Structural biology methods have determined 3D structures of many proteins describing their mechanism of action and providing insights into their biological function. In recent years, the link between structure and function has changed with the identification of intrinsically disordered proteins (IDPs) and regions (IDRs). These proteins do not have a defined structure but can specifically interact with their partners. Such interactions are being identified as important regulators in mammalian biology and there is great interest in their druggability. However, the identification of ligands that bind to IDPs or IDRs has been challenging.
Fragment-based lead discovery (FBLD) offers numerous advantages over conventional compound screening techniques. As well as sampling a potentially larger chemical space, fragments are more likely to bind to a protein, though with lower affinity. This requires biophysical methods to detect and characterise binding and this is the focus of this thesis.

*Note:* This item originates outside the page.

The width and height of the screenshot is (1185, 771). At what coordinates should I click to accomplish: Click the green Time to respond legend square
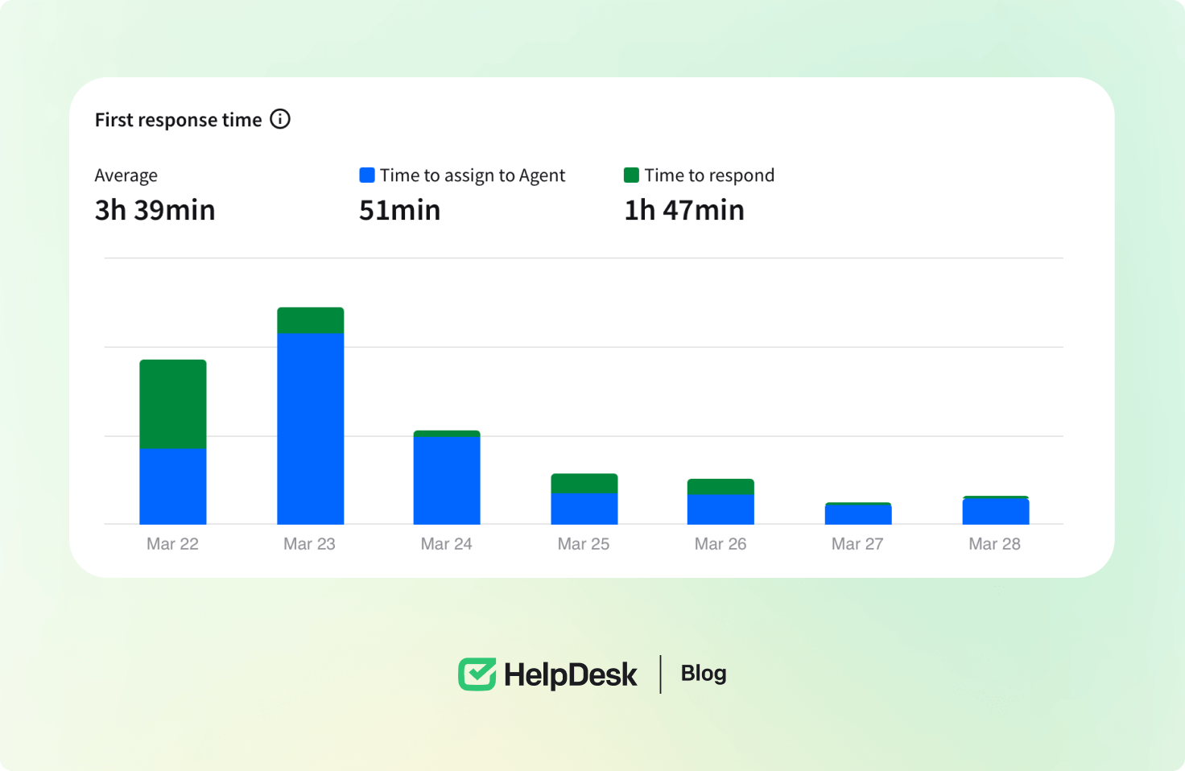click(x=632, y=175)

Two IDPs were studied with their literature-reported compounds:
1. Aggregation-prone tau K18 was screened against literature ligands by NMR spectroscopy. One ligand was identified as binding and its analogues were further examined using NMR, MST and SPR. Electrophilic fragment screening by MS and NMR yielded several covalent hits, whereas an SPR-based screen yielded no hits.
2. One literature ligand was confirmed to bind to commercial cMyc peptide by NMR. Oncogenic cMyc peptides could not be produced for further studies due to degradation and purity problems.
Several fragment screens were also performed against IDP and IDR:
1. Hydrophilic acylated surface protein (HASPA), thought to be involved in leishmaniasis, was expressed and screened against a fragment library using NMR. The screening yielded no confirmed hits.
2. Protein Tyrosine Phosphatase 1B (PTP1B)(1-301) and (1-393), containing an IDR, was produced and investigated using NMR and SPR. 19F NMR fragment screening did not yield any hits binding to the IDR, whereas SPR identified several potentially IDR-directed fragments.
This study highlights the importance of orthogonal assays and direct observation of IDPs during the screening process in order to avoid potential artefacts.